In October 1852, the vane on top of the steeple was successfully replaced after restoration.
In 1637 some 300 people died from the Black Death, and they were buried in the churchyard under cover of darkness so as not to cause undue alarm to the population of Ross. Just one cross marks the event.
The Old font
which is still used in preference to the modern replacement
A Rudhall family tomb
One of the monuments relating to the Rudhall family, who were Lords of the Manor of Rudhall near Ross for many generations
This tomb depicts John who died in 1636 and Mary, (nee Pitt) his wife. The tomb is of fine quality alabaster, and around the side are two kneeling figures , and another kneeling figure holding a baby and skull. On another side is a further figure with a skull. These figures represent Elizabeth, Mary and Margaret, daughters of John and Mary, who died in infancy.
John and his wife Mary, née Pitt, are depicted in a second altar tomb.

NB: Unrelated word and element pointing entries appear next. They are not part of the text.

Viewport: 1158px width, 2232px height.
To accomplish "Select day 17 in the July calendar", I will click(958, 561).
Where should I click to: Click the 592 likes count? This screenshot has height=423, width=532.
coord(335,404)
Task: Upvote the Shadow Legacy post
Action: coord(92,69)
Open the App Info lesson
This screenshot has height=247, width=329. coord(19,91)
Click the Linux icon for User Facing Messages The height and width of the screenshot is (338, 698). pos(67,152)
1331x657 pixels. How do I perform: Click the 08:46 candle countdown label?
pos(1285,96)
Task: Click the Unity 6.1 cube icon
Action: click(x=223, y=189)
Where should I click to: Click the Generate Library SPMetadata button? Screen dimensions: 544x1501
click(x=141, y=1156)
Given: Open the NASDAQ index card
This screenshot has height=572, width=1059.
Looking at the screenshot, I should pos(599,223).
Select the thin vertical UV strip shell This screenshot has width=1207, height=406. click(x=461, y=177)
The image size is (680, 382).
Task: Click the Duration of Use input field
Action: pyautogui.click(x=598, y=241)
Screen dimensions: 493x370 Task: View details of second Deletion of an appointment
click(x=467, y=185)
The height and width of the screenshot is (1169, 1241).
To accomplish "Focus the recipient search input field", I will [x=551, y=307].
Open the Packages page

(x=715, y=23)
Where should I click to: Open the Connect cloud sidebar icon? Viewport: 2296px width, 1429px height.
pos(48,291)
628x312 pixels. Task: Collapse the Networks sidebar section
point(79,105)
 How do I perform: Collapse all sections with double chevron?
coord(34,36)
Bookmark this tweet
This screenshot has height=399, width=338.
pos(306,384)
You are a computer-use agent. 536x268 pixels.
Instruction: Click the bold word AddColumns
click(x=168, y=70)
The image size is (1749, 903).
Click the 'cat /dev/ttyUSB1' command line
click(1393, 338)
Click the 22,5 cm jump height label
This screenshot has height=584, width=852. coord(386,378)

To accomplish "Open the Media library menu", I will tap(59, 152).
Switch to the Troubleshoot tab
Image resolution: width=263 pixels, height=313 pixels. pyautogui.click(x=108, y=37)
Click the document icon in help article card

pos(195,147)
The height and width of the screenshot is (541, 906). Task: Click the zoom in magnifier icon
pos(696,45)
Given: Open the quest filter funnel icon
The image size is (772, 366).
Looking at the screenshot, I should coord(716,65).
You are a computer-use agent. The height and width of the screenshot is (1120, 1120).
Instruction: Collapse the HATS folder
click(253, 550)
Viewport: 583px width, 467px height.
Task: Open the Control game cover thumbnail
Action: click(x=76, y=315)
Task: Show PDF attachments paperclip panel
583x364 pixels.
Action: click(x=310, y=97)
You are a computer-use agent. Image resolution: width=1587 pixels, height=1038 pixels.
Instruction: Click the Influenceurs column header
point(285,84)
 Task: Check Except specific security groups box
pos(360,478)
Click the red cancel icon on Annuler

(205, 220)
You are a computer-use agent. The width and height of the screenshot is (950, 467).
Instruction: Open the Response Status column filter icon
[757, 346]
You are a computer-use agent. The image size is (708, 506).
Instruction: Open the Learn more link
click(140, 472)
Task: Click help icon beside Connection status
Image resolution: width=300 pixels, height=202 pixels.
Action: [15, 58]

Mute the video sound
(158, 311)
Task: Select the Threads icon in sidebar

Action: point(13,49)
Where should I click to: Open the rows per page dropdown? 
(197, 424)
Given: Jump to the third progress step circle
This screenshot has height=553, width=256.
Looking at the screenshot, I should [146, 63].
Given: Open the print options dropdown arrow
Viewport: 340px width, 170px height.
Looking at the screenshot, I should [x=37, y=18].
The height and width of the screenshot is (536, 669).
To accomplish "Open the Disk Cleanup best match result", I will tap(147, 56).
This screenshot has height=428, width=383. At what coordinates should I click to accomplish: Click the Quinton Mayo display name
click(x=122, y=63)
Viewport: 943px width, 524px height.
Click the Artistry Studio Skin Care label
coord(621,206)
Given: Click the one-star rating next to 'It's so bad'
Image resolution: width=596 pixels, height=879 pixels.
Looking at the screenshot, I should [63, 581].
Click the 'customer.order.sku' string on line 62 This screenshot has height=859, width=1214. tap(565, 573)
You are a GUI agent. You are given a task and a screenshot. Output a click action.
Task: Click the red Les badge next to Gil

John Rudhale was an MP, and died in 1636. He and his wife Mary are depicted on an altar tomb of alabaster. The Coat of Arms is seen with kneeling figures of two daughters on the south side, the kneeling figure of a daughter and a swaddled infant and skull. There is a further recumbent figure of a daughter with a skull. All these children, Elizabeth, Margaret and Mary, died in infancy.
The translation of the inscription on the tomb:
“Ah, passerby, please pause here a while! The ashes and the departed soul nearby ask this of you. For the man you see buried beneath this earth is John Rudhale, now in heaven. If you will but note that erstwhile he was a man distinguished by his ancient ancestry and by the quality of his own life and family renown; if you but note that he was lovable and loving to all good people, and likewise missed by good people, especially those close to him; if you note all this, then you may go about your business.”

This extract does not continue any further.